▸ EXTRACT PROVIDED

==*==

- Theatrical release poster
- Directed by: Junya Sato
- Written by: Yoshihiro Ishimatsu
- Produced by: Kōji Shundō; Tsune Yabe;
- Starring: Ken Takakura; Ken Goodlet; Judith Roberts; Kevin Cooney; Ronald Norman Lea;
- Cinematography: Ichirō Hoshijima
- Edited by: Yoshiki Nagasawa
- Music by: Masao Yagi
- Production company: Toei Studios
- Distributed by: Toei Company
- Release date: 14 June 1968 (Japan);
- Running time: 107 minutes
- Country: Japan
- Language: Japanese
- Budget: 300 million yen

= The Drifting Avenger =

1968 film

The Drifting Avenger (荒野の渡世人, Koya no toseinin) is a 1968 Japanese Western film shot in Australia, directed by Junya Sato. The film was released on 14 June 1968 by Toei Company.

== Cast ==

- Ken Takakura as Ken Kato
- Ken Goodlet as Marvin
- Judith Roberts as Rosa
- Kevin Cooney as Mike the Boy
- Ronald Norman Lea as Franco (as R. Lea)
- Clive Saxon as Billy
- Pat Twohill as Carson (as John Sherwood)
- Reginald Collins as the Doctor
- Ray Lamont as the Sheriff
- Mike Danning as Laker (as Mike Dunning)
- Osman Yusuf as Duncan (as John Yusef)
- Stanley Rogers as Rogers (as Stan Rogers)
- Tony Allen as Jack (as Tony Allan)
- Chuck Kehoe as Ricky
- Terry Farnsworth as Cowboy Gunslinger (as T. Fansworth)
- Reg Gorman as Otto
- Carlo Manchini as Wayne
- Hans Horneff as Manager (as Hans Horner)
- Graham Keating as Wess
- Peter Armstrong as a Cowboy
- Dew Purington (as D. Purington)
- John Hopkins as Cowboy A (as J. Hopkins)
- Liam Reynolds as Cowboy B (as L. Reynolds)
- B. Evis as Cowboy C
- Allen Bickford (as A. Bickford)
- P. McCornill
- Takashi Shimura as Ken's Father (as T. Shimura)

== Production ==
The film was shot at Goonoo Goonoo Station near Tamworth, with location scenes shot in the village of Nundle, & interior scenes shot at Toei Studios in Tokyo.

==*==

▸ DATASET
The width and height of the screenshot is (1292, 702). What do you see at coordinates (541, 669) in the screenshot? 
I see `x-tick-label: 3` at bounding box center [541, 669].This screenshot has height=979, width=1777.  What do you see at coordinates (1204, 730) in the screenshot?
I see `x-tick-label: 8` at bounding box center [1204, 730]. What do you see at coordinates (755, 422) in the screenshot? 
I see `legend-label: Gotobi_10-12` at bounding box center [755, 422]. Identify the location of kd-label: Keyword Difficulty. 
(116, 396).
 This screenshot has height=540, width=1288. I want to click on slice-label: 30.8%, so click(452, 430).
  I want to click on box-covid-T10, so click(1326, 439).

==*==

▸ WORK TO COMPLETE
In the text on The Drifting Avenger, where were the film's interior scenes shot?

▸ EXERCISE OUTPUT
They were shot at Toei Studios in Tokyo.